Train Yourself for Godliness
A few years ago, my husband decided we all needed to start exercising—every family member—and so it began. We bought P90x3 DVDs, set up our garage, and made the grueling 90-day check list. Like all good intentions begin in January, so did we.
After the first few days of workouts, my muscles hurt in ways I had never experienced. I remember raising both of my arms in an animated dinner conversation with my family only to realize I couldn’t lower them. My arms were in shock. My whole body was in shock. I felt utterly exhausted every day. Surprisingly though with time, I actually started feeling good and seeing muscle tone. Pay-off had finally come!
We are told in 1 Timothy 4:7 to “train yourself for godliness” and that “it is of value in every way.” Oftentimes, I don’t think we process fully in our minds how godliness is achieved or experienced. I think many times we picture ourselves being “that person” later, perhaps in our more mature days, or we will do it where “all good intentions begin in January”—which never usually come.
How do we train ourselves for godliness? Just like an athlete, we practice it (1 Tim. 4:15). An athlete comes up with a plan for each muscle group in different ways. So, that’s what we do for training in godliness. We come up with a plan for our mouth, for how we act, for how we love, for how we trust God in faith, for how we live out purity in different scenarios. Yes, a plan for your words or lack of them. Then, you practice that plan when different scenarios arise in your day. Then, with time, as you strive for godliness and you are practicing these things, you will see spiritual muscle tone--becoming more like Christ and more godly.

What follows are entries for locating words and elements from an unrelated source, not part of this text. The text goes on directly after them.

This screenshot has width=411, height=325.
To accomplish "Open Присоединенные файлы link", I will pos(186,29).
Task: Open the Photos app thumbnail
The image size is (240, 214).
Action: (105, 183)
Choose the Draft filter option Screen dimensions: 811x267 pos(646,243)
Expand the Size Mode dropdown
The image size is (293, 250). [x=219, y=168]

Don’t let godliness be that thing on your well-intentioned and never achieved January list of hope to-dos, but like Paul, let’s “toil and strive” for real, authentic godliness in our lives. Take time to come up with how you will practice godliness. Keep practicing. When you are tempted to do things your old, sinful way, resist and practice. The more you practice right words and right responses, the more you will be trained in godliness to do the right thing.